▶ **YOUR OBJECTIVE**:
This exercise calls for the line with "Task: Open Cline task history clock icon", the line with "Task: Tap the ACCOUNT ACTIONS section header", and all lines between them in the material below, output exactly and with no other lines.
[[ DATASET EXCERPTS, beginning ]]
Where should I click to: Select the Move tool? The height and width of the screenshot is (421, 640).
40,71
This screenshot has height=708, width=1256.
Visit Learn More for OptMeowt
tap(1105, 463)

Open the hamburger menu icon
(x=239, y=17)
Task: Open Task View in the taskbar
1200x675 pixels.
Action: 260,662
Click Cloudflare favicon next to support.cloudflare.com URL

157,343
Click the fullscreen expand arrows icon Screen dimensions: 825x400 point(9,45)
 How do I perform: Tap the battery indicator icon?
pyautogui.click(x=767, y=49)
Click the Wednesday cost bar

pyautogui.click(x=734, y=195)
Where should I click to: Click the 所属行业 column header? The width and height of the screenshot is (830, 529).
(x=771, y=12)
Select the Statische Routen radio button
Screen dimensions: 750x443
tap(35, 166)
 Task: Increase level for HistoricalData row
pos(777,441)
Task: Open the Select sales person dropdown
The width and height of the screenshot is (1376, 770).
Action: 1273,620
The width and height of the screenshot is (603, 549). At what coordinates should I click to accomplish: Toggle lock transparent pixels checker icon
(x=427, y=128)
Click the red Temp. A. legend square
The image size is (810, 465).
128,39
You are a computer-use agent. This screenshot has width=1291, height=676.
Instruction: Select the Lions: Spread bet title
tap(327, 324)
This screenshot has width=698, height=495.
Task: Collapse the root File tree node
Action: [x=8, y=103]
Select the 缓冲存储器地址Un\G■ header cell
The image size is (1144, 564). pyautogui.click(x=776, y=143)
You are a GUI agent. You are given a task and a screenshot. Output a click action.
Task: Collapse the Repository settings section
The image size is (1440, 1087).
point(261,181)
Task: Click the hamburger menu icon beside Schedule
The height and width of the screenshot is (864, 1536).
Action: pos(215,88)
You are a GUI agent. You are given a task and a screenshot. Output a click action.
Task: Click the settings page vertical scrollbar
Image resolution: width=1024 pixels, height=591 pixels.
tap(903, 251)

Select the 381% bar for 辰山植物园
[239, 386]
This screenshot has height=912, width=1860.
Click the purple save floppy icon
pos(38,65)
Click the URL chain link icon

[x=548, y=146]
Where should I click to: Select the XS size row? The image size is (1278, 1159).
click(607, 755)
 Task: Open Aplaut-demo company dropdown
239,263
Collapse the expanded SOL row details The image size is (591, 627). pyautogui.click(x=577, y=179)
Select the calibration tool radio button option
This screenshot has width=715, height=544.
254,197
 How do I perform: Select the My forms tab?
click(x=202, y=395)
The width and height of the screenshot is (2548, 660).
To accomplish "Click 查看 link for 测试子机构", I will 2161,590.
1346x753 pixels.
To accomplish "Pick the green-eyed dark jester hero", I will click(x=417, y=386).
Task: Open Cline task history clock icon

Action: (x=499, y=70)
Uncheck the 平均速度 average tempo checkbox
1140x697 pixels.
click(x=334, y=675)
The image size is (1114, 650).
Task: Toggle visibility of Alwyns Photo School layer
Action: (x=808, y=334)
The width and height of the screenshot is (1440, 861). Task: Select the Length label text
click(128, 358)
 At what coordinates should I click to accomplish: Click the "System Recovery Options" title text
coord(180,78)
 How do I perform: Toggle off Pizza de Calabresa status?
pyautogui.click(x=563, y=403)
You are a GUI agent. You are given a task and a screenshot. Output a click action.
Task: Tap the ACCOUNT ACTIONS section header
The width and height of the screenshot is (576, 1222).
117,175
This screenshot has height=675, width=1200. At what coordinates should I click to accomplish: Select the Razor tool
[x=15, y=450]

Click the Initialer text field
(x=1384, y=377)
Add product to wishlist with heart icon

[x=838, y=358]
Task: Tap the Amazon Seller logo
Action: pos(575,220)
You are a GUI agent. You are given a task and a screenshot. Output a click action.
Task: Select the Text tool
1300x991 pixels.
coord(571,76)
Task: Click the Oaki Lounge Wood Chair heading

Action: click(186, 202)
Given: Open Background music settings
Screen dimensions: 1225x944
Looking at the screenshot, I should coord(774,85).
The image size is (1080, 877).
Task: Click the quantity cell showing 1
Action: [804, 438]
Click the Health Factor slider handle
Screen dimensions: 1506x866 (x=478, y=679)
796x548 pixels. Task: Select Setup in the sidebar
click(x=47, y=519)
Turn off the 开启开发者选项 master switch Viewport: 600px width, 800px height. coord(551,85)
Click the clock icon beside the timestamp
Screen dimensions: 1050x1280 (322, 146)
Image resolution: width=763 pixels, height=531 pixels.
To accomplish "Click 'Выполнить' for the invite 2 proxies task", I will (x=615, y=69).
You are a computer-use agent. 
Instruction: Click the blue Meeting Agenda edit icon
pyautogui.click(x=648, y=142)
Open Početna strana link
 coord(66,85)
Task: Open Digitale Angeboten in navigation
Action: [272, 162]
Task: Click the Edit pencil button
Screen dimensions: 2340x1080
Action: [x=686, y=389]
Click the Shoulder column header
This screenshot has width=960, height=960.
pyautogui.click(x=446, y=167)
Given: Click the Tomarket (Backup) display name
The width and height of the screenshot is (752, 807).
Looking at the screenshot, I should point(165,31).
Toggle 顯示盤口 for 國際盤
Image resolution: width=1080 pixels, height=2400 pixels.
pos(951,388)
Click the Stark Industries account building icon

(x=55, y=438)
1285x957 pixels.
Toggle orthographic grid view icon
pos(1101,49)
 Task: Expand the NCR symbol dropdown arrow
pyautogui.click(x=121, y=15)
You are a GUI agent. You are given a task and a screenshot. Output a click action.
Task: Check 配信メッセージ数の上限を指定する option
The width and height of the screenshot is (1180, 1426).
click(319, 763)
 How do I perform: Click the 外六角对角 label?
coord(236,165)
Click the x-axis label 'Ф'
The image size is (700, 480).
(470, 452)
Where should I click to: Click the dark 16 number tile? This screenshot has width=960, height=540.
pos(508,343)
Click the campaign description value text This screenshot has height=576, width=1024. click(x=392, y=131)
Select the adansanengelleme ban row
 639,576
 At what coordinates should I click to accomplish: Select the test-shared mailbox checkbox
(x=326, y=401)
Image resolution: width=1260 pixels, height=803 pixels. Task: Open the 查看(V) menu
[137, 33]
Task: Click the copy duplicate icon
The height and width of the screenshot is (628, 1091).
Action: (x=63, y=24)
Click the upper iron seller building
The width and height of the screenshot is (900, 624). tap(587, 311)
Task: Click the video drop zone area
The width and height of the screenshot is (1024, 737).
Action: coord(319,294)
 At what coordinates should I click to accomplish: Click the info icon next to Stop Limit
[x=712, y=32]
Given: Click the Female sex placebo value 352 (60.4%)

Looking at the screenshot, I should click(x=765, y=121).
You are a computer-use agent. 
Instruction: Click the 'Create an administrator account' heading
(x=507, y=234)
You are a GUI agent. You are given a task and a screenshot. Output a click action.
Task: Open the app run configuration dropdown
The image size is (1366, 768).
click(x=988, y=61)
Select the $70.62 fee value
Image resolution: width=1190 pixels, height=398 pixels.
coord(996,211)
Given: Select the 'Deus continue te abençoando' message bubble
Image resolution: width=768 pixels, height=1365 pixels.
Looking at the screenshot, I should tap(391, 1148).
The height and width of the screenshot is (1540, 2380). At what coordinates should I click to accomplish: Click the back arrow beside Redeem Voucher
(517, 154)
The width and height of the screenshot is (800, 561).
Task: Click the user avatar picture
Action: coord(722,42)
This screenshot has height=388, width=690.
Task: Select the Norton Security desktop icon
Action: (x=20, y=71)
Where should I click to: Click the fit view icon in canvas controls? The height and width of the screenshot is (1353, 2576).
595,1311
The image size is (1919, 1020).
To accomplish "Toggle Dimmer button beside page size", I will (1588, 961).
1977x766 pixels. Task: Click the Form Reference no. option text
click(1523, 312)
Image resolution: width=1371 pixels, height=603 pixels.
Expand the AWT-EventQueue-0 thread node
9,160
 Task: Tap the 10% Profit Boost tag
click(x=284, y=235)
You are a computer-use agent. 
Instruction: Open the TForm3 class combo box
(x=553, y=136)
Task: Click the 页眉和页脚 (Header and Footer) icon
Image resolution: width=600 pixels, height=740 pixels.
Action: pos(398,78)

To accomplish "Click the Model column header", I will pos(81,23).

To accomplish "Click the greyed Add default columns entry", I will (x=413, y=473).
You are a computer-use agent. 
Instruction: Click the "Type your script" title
[[ DATASET EXCERPTS, end ]]
▶ **WRITTEN RESPONSE**:
Task: Open Cline task history clock icon

Action: (x=499, y=70)
Uncheck the 平均速度 average tempo checkbox
1140x697 pixels.
click(x=334, y=675)
The image size is (1114, 650).
Task: Toggle visibility of Alwyns Photo School layer
Action: (x=808, y=334)
The width and height of the screenshot is (1440, 861). Task: Select the Length label text
click(128, 358)
 At what coordinates should I click to accomplish: Click the "System Recovery Options" title text
coord(180,78)
 How do I perform: Toggle off Pizza de Calabresa status?
pyautogui.click(x=563, y=403)
You are a GUI agent. You are given a task and a screenshot. Output a click action.
Task: Tap the ACCOUNT ACTIONS section header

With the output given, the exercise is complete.